= Erik Prosperin =

Swedish astronomer (1739–1803)

Erik Prosperin (25 July 1739 - 4 April 1803) was a Swedish astronomer.

Prosperin was a lecturer in mathematics and physics at Uppsala University in 1767, professor of observational astronomy (Observator) in 1773 - 1796, and professor of Astronomy in 1797 - 1798. He became a member of the Royal Swedish Academy of Sciences (KVA) in Stockholm in 1771, a member of the Royal Society of Sciences in Uppsala in 1774 (secretary from 1786 onwards), and a member of the American Philosophical Society in 1803.

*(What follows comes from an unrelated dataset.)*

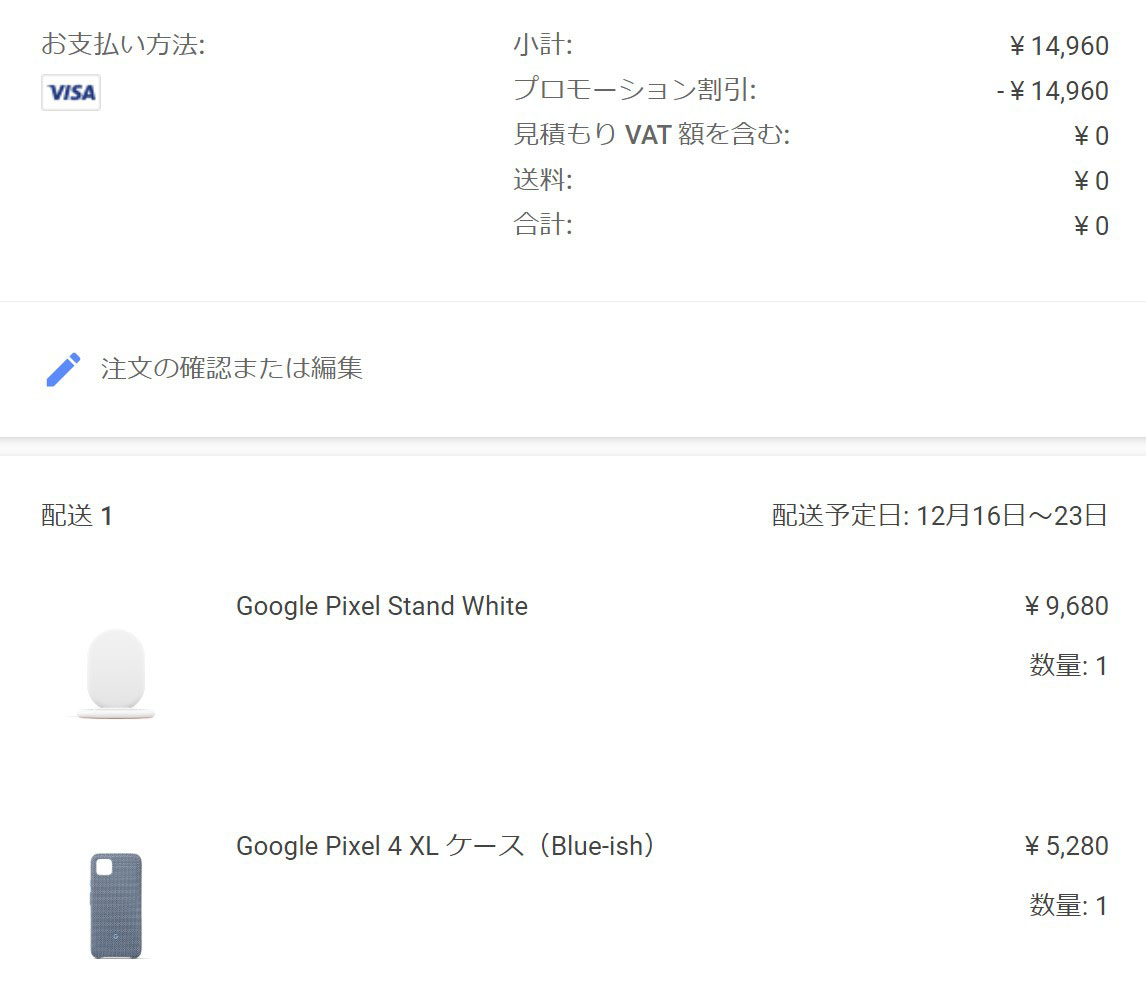This screenshot has height=991, width=1146.
Task: Select the Google Pixel Stand White thumbnail
Action: click(x=116, y=674)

Prosperin was a famous calculator of orbits: comets, planets, and their satellites. He calculated the orbits of the new (discovered in 1781) planet Uranus — for which he proposed the names Astraea, Cybele, and Neptune — and its satellites. He was also one of the first to calculate the orbit of the first asteroid, 1 Ceres, in 1801.

Prosperin calculated orbits for a total of 84 comets, especially Comet Messier (C/1769 P1), Comet Lexell (D/1770 L1), the Great Comet of 1771 (C/1771 A1, 1770 II), Comet Montaigne (C/1774 P1), Comet Bode (C/1779 A1), and Comet Encke (2P/1795 V1).

The asteroid 7292 Prosperin was named in his honor.